Extrait choisi.
● ● ● ● ● ● ●

Plusieurs rencontres l’ont marquée : le directeur d’une Sauvegarde de l’enfance à Metz, « à la fois humain et ferme, qui m’a donné envie de diriger des équipes », ou encore le directeur général de l’hygiène sociale de Franche-Comté, « qui a su faire face à des difficultés importantes ». Ils sont devenus des exemples à suivre.

L’ancien directeur général du Snasea qui l’avait recrutée, Didier Tronche, a fortement encouragé son ex-collaboratrice dans cette voie : « Caroline Bloy-Denel a des qualités relationnelles remarquables, une autorité naturelle et sait prendre de la distance pour apprécier les choses. Lors des visites dans les établissements, elle avait également un bon contact et une empathie avec les usagers. Quand elle a eu envie d’évoluer professionnellement, je lui ai suggéré de postuler à l’Executive Master “dirigeant associatif” de Sciences Po. » Un master II que la jeune femme entame en 2013 et au cours duquel elle s’intéresse de près à la vie de Léopold Bellan, homme politique en situation de handicap dont la fondation développa dès 1884 des activités culturelles pour les plus défavorisés.

● ● ● ● ● ● ●

Travail demandé.
**A.** D'après l'extrait choisi, en quelle année Caroline Bloy-Denel commence-t-elle son master II ?
**B.** Traduisez en anglais la phrase suivante de l'extrait choisi : « Lors des visites dans les établissements, elle avait également un bon contact et une empathie avec les usagers. »
**C.** Recopiez mot pour mot le passage de l'extrait choisi qui commence par « Plusieurs rencontres l’ont » et se poursuit jusqu'à « exemples à suivre. ».

Données fournies.
● ● ● ● ● ● ●

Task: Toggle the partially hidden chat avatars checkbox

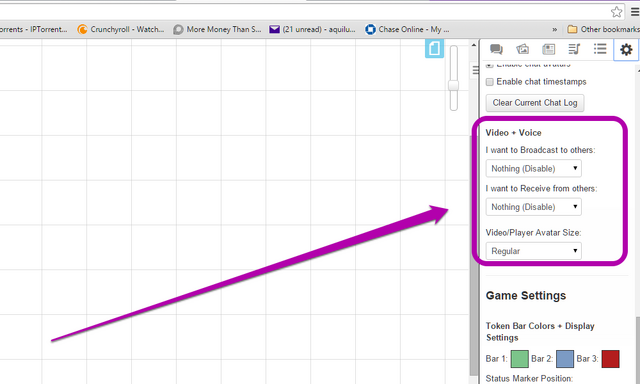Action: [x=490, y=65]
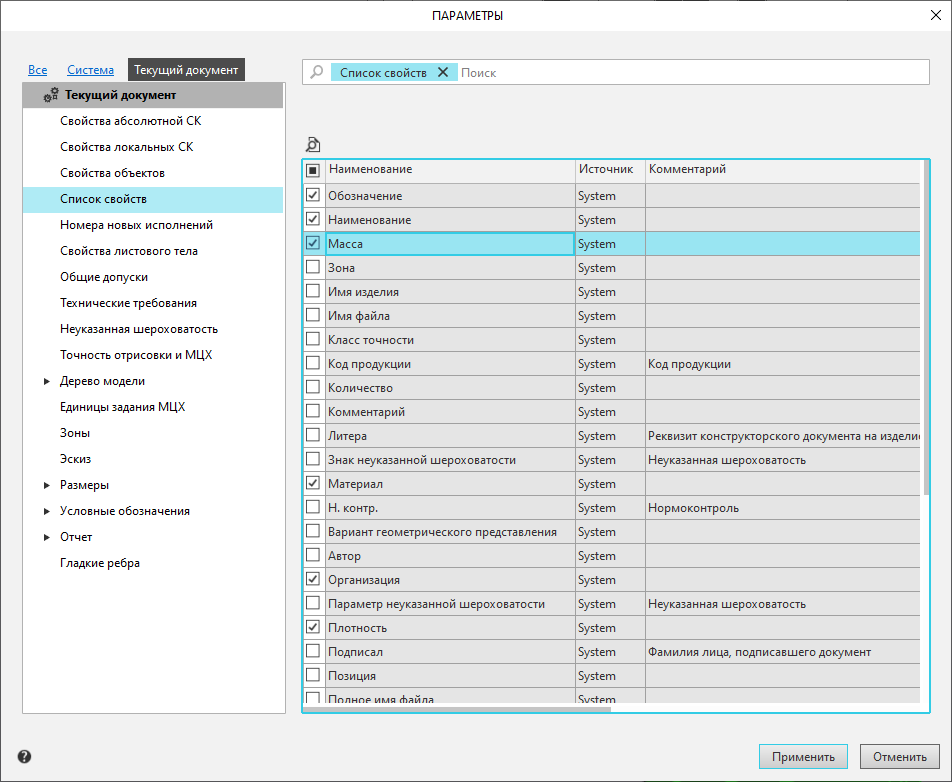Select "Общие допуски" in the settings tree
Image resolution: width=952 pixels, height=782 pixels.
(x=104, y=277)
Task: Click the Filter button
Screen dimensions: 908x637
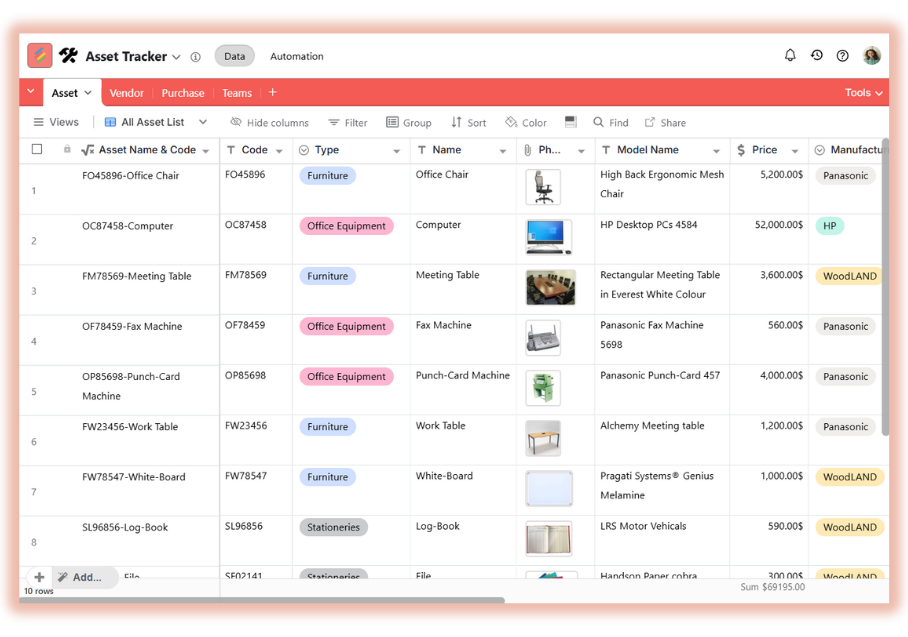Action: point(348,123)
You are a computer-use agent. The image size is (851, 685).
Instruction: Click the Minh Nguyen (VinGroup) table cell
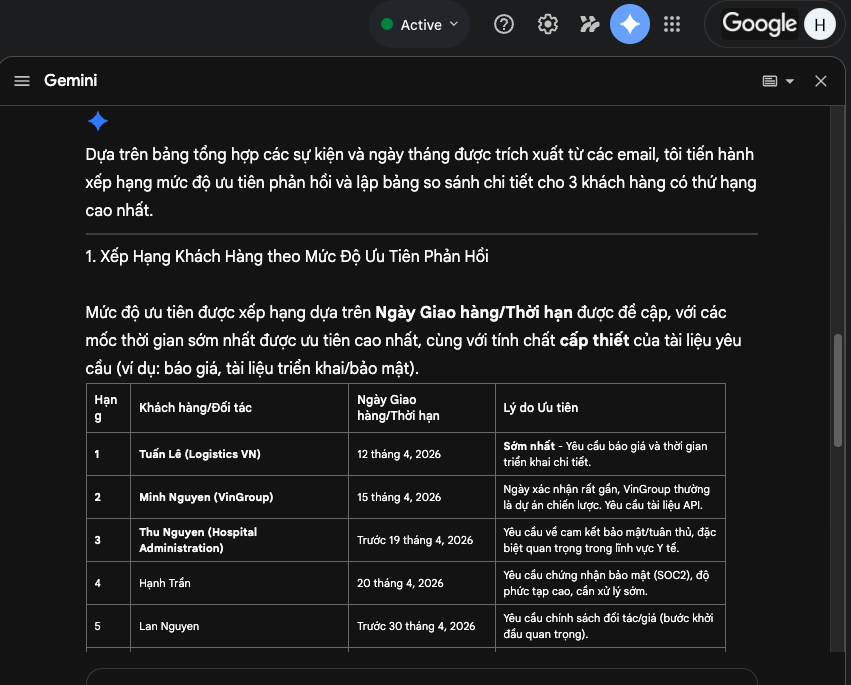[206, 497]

● ● ● ● ● ● ●

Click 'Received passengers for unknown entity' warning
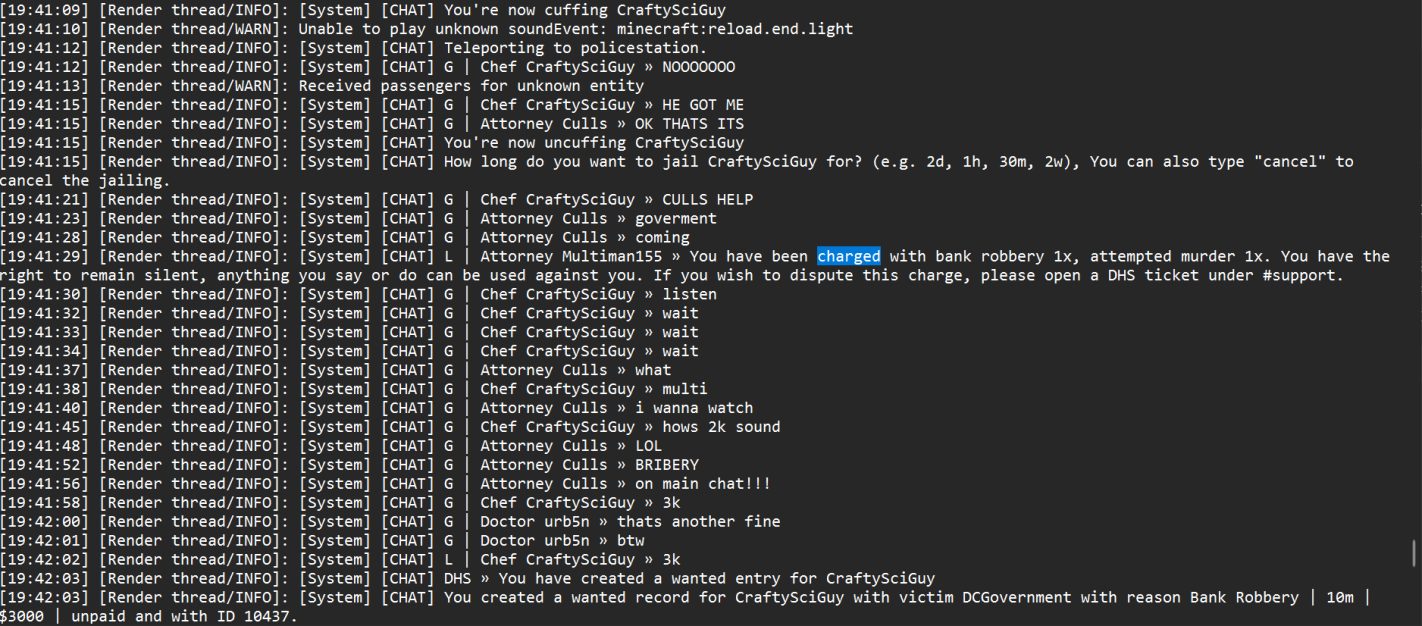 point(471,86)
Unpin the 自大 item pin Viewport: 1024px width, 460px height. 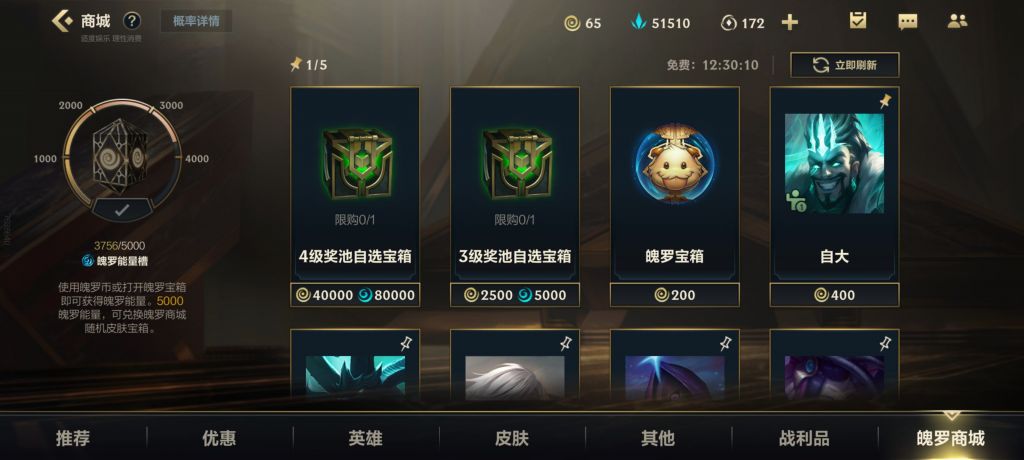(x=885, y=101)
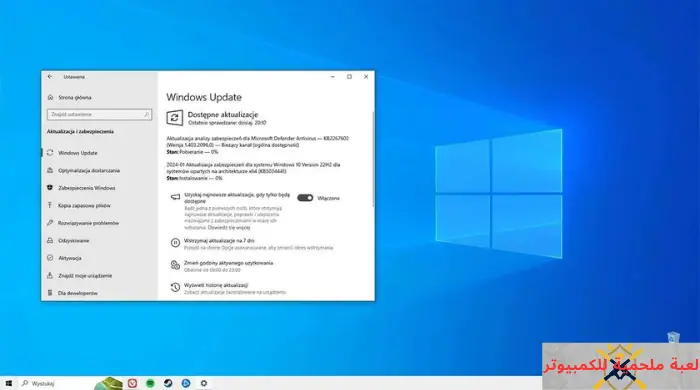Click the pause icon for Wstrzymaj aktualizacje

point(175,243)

● ● ● ● ● ● ●

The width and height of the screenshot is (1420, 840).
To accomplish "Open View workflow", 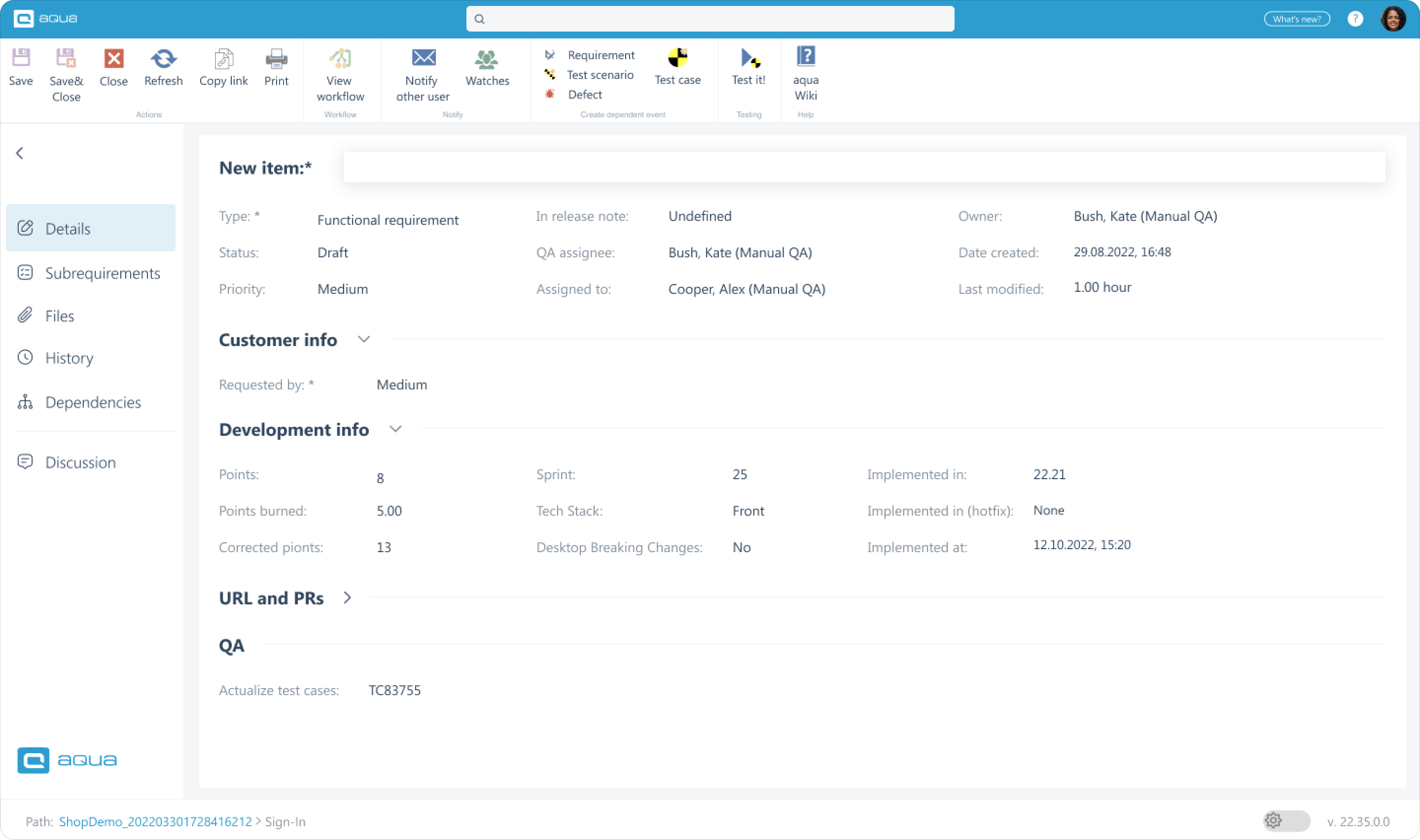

● ● ● ● ● ● ●

Liste des solutions.
**A.** En 2013.

**B.** During visits to the facilities, she also had a good rapport with the service users and showed empathy toward them.

**C.**
Plusieurs rencontres l’ont marquée : le directeur d’une Sauvegarde de l’enfance à Metz, « à la fois humain et ferme, qui m’a donné envie de diriger des équipes », ou encore le directeur général de l’hygiène sociale de Franche-Comté, « qui a su faire face à des difficultés importantes ». Ils sont devenus des exemples à suivre.